PROVIDED ENTRIES
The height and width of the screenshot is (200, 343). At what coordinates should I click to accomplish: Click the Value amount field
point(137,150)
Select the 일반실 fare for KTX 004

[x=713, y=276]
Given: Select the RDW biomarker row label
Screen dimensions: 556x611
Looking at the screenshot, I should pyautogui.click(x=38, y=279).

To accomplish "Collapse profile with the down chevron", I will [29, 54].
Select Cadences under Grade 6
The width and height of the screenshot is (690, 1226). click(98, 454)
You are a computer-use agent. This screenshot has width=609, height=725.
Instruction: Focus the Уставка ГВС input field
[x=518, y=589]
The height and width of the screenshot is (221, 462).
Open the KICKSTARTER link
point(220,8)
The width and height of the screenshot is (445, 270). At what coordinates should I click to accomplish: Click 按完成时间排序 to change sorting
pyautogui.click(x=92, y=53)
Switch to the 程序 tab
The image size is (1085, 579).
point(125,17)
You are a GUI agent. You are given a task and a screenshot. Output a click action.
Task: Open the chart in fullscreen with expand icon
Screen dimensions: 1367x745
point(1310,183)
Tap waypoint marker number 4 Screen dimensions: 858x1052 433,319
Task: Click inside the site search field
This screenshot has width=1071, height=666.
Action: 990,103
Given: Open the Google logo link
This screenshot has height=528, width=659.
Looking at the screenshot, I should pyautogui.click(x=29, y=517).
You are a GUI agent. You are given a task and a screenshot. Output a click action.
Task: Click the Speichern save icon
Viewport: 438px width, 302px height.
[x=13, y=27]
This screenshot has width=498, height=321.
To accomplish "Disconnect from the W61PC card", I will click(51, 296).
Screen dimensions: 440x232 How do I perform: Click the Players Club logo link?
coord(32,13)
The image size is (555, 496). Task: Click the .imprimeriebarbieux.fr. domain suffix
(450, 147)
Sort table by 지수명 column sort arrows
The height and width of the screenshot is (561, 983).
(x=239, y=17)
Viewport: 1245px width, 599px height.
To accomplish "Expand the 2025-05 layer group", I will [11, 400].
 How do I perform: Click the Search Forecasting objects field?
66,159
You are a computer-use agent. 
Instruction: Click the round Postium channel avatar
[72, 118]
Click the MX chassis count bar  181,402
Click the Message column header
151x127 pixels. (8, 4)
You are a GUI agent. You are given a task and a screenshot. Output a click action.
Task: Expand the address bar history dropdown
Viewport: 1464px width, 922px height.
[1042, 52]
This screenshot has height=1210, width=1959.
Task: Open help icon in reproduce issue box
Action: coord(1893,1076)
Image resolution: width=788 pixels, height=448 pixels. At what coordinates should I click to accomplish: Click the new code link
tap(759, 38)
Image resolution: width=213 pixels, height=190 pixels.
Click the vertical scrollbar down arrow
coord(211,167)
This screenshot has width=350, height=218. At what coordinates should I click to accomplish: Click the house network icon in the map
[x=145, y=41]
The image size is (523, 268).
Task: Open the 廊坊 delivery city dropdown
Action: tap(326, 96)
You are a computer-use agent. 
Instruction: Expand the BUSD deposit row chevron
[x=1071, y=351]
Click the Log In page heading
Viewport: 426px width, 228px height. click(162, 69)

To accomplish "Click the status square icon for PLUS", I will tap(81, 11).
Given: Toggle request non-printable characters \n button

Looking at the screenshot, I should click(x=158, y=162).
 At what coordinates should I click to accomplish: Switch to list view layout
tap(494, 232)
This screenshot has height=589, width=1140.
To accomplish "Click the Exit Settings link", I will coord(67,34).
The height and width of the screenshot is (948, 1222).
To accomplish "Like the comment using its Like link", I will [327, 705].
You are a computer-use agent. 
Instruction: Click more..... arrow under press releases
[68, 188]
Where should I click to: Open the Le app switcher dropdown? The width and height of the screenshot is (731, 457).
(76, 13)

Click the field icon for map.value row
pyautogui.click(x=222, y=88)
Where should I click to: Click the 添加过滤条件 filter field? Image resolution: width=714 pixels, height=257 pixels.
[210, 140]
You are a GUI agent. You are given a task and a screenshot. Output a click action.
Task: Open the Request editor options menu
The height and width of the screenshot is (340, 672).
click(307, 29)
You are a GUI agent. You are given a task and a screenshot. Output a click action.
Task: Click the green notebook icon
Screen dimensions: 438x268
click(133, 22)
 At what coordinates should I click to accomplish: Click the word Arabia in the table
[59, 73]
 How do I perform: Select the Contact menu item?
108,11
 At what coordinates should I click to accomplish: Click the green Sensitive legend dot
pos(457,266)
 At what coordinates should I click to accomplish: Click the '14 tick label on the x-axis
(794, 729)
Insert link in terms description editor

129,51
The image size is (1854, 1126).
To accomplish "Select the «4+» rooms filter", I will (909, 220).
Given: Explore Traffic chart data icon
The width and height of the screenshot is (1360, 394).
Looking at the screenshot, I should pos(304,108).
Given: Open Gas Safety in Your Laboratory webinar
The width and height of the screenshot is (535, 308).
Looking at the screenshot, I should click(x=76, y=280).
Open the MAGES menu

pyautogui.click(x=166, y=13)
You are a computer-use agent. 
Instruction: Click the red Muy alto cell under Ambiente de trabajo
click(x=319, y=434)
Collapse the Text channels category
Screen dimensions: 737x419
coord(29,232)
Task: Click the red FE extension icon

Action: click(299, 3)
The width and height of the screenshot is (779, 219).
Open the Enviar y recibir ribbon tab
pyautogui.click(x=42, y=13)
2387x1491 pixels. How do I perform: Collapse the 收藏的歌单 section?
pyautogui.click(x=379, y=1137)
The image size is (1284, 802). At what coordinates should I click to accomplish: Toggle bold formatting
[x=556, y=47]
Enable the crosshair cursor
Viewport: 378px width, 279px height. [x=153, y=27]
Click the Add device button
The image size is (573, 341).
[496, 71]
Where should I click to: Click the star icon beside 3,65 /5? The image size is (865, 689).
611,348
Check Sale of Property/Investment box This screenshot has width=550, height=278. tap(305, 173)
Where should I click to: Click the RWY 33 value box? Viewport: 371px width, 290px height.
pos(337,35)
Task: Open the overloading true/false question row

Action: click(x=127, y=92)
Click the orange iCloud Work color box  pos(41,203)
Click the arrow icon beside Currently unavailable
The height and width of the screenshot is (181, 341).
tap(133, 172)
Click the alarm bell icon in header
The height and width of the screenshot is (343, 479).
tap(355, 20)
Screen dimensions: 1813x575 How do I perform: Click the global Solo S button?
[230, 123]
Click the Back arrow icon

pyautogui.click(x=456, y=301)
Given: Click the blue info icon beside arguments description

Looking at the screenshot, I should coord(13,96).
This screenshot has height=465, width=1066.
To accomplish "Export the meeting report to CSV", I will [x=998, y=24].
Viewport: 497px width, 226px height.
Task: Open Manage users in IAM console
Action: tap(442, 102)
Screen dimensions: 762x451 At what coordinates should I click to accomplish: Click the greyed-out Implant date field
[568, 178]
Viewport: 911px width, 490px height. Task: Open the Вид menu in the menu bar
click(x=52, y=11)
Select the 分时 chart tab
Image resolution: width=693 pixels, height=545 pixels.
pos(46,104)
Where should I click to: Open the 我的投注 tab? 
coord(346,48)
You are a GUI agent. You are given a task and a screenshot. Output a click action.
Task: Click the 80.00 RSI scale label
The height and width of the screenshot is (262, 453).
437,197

REQUIREMENTS
Identify each line in the entries above that contains the word "filter", and copy those lines. Case counts.

WRITTEN RESPONSE
Where should I click to: Click the 添加过滤条件 filter field? Image resolution: width=714 pixels, height=257 pixels.
To accomplish "Select the «4+» rooms filter", I will (909, 220).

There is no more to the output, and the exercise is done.